▶ [ACTIVITY] Please output each entry exactly as it appears.
(GIVEN RECORDS begins)
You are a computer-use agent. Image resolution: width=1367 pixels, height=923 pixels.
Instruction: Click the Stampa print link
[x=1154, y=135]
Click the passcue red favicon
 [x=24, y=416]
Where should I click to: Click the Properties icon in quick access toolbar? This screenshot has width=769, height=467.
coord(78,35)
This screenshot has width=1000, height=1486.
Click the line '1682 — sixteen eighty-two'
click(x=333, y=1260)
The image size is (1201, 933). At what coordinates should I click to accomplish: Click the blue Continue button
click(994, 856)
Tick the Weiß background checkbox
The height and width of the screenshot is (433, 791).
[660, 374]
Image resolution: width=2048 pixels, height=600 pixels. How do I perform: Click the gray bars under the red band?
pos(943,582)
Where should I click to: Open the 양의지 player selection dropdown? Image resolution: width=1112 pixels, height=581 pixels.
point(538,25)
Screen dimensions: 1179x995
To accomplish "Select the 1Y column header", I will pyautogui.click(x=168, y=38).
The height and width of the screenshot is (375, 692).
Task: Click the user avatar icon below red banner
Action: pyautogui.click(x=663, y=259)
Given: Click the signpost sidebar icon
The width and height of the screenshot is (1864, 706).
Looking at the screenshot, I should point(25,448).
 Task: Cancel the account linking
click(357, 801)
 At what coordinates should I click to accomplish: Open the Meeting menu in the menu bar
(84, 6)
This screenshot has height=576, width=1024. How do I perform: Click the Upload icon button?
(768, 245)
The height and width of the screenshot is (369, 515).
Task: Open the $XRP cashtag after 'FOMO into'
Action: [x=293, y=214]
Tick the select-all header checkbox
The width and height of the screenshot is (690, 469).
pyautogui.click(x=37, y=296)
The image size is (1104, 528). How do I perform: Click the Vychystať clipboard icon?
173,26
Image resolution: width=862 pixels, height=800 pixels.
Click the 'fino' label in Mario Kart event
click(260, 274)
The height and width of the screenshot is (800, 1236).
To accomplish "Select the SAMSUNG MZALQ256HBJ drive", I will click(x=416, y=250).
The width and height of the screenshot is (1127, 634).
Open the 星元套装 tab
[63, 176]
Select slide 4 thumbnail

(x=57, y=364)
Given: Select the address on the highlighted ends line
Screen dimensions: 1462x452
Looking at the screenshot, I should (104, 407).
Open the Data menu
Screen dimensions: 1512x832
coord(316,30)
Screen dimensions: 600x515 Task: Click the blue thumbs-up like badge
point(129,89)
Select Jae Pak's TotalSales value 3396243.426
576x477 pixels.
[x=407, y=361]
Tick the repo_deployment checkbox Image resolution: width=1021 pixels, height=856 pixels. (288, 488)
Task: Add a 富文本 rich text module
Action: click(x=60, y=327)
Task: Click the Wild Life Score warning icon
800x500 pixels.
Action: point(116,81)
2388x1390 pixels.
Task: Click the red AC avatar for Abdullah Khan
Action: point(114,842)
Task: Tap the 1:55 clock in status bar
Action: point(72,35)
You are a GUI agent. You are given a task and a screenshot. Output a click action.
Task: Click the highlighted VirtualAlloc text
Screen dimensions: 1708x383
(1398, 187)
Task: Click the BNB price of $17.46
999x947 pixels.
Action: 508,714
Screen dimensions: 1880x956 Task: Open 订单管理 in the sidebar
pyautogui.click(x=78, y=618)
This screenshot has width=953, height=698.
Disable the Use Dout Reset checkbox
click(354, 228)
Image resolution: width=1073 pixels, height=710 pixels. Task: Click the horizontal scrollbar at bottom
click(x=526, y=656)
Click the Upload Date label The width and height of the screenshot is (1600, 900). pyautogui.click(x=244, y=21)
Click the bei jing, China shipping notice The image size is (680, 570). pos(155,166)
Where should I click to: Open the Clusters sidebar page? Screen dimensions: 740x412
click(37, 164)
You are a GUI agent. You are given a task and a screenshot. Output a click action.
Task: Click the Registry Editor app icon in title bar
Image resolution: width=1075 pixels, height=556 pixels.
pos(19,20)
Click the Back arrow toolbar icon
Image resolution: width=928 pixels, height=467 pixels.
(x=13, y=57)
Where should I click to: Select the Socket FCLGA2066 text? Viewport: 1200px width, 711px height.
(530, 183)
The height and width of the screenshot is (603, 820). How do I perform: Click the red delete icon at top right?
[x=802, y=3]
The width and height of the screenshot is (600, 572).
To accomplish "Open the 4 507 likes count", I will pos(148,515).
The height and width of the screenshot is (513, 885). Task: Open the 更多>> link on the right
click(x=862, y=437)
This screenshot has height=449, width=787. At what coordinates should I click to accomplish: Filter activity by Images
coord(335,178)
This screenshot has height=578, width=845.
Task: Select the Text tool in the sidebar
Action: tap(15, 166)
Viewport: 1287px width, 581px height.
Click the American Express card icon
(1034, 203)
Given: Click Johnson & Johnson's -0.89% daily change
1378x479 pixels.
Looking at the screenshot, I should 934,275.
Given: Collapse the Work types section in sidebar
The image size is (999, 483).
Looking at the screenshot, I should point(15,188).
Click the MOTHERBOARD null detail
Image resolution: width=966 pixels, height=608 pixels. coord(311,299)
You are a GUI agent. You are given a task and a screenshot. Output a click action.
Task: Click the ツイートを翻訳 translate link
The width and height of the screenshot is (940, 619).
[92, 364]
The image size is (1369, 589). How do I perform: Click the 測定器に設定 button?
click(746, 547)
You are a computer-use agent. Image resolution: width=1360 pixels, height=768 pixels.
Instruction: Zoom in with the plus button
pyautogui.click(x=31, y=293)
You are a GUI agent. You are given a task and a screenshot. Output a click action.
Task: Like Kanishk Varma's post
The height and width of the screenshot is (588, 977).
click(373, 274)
(GIVEN RECORDS ends)
▶ [EXERCISE RESPONSE]
You are a computer-use agent. Image resolution: width=1367 pixels, height=923 pixels.
Instruction: Click the Stampa print link
[x=1154, y=135]
Click the passcue red favicon
 [x=24, y=416]
Where should I click to: Click the Properties icon in quick access toolbar? This screenshot has width=769, height=467.
coord(78,35)
This screenshot has width=1000, height=1486.
Click the line '1682 — sixteen eighty-two'
click(x=333, y=1260)
The image size is (1201, 933). At what coordinates should I click to accomplish: Click the blue Continue button
click(994, 856)
Tick the Weiß background checkbox
The height and width of the screenshot is (433, 791).
[660, 374]
Image resolution: width=2048 pixels, height=600 pixels. How do I perform: Click the gray bars under the red band?
pos(943,582)
Where should I click to: Open the 양의지 player selection dropdown? Image resolution: width=1112 pixels, height=581 pixels.
point(538,25)
Screen dimensions: 1179x995
To accomplish "Select the 1Y column header", I will pyautogui.click(x=168, y=38).
The height and width of the screenshot is (375, 692).
Task: Click the user avatar icon below red banner
Action: pyautogui.click(x=663, y=259)
Given: Click the signpost sidebar icon
The width and height of the screenshot is (1864, 706).
Looking at the screenshot, I should point(25,448).
 Task: Cancel the account linking
click(357, 801)
 At what coordinates should I click to accomplish: Open the Meeting menu in the menu bar
(84, 6)
This screenshot has height=576, width=1024. How do I perform: Click the Upload icon button?
(768, 245)
The height and width of the screenshot is (369, 515).
Task: Open the $XRP cashtag after 'FOMO into'
Action: [x=293, y=214]
Tick the select-all header checkbox
The width and height of the screenshot is (690, 469).
pyautogui.click(x=37, y=296)
The image size is (1104, 528). How do I perform: Click the Vychystať clipboard icon?
173,26
Image resolution: width=862 pixels, height=800 pixels.
Click the 'fino' label in Mario Kart event
click(260, 274)
The height and width of the screenshot is (800, 1236).
To accomplish "Select the SAMSUNG MZALQ256HBJ drive", I will click(x=416, y=250).
The width and height of the screenshot is (1127, 634).
Open the 星元套装 tab
[63, 176]
Select slide 4 thumbnail

(x=57, y=364)
Given: Select the address on the highlighted ends line
Screen dimensions: 1462x452
Looking at the screenshot, I should (104, 407).
Open the Data menu
Screen dimensions: 1512x832
coord(316,30)
Screen dimensions: 600x515 Task: Click the blue thumbs-up like badge
point(129,89)
Select Jae Pak's TotalSales value 3396243.426
576x477 pixels.
[x=407, y=361]
Tick the repo_deployment checkbox Image resolution: width=1021 pixels, height=856 pixels. (288, 488)
Task: Add a 富文本 rich text module
Action: click(x=60, y=327)
Task: Click the Wild Life Score warning icon
800x500 pixels.
Action: point(116,81)
2388x1390 pixels.
Task: Click the red AC avatar for Abdullah Khan
Action: point(114,842)
Task: Tap the 1:55 clock in status bar
Action: point(72,35)
You are a GUI agent. You are given a task and a screenshot. Output a click action.
Task: Click the highlighted VirtualAlloc text
Screen dimensions: 1708x383
(1398, 187)
Task: Click the BNB price of $17.46
999x947 pixels.
Action: 508,714
Screen dimensions: 1880x956 Task: Open 订单管理 in the sidebar
pyautogui.click(x=78, y=618)
This screenshot has width=953, height=698.
Disable the Use Dout Reset checkbox
click(354, 228)
Image resolution: width=1073 pixels, height=710 pixels. Task: Click the horizontal scrollbar at bottom
click(x=526, y=656)
Click the Upload Date label The width and height of the screenshot is (1600, 900). pyautogui.click(x=244, y=21)
Click the bei jing, China shipping notice The image size is (680, 570). pos(155,166)
Where should I click to: Open the Clusters sidebar page? Screen dimensions: 740x412
click(37, 164)
You are a GUI agent. You are given a task and a screenshot. Output a click action.
Task: Click the Registry Editor app icon in title bar
Image resolution: width=1075 pixels, height=556 pixels.
pos(19,20)
Click the Back arrow toolbar icon
Image resolution: width=928 pixels, height=467 pixels.
(x=13, y=57)
Where should I click to: Select the Socket FCLGA2066 text? Viewport: 1200px width, 711px height.
(530, 183)
The height and width of the screenshot is (603, 820). How do I perform: Click the red delete icon at top right?
[x=802, y=3]
The width and height of the screenshot is (600, 572).
To accomplish "Open the 4 507 likes count", I will pos(148,515).
The height and width of the screenshot is (513, 885). Task: Open the 更多>> link on the right
click(x=862, y=437)
This screenshot has height=449, width=787. At what coordinates should I click to accomplish: Filter activity by Images
coord(335,178)
This screenshot has height=578, width=845.
Task: Select the Text tool in the sidebar
Action: tap(15, 166)
Viewport: 1287px width, 581px height.
Click the American Express card icon
(1034, 203)
Given: Click Johnson & Johnson's -0.89% daily change
1378x479 pixels.
Looking at the screenshot, I should 934,275.
Given: Collapse the Work types section in sidebar
The image size is (999, 483).
Looking at the screenshot, I should point(15,188).
Click the MOTHERBOARD null detail
Image resolution: width=966 pixels, height=608 pixels. coord(311,299)
You are a GUI agent. You are given a task and a screenshot. Output a click action.
Task: Click the ツイートを翻訳 translate link
The width and height of the screenshot is (940, 619).
[92, 364]
The image size is (1369, 589). How do I perform: Click the 測定器に設定 button?
click(746, 547)
You are a computer-use agent. Image resolution: width=1360 pixels, height=768 pixels.
Instruction: Zoom in with the plus button
pyautogui.click(x=31, y=293)
You are a GUI agent. You are given a task and a screenshot. Output a click action.
Task: Like Kanishk Varma's post
The height and width of the screenshot is (588, 977).
click(373, 274)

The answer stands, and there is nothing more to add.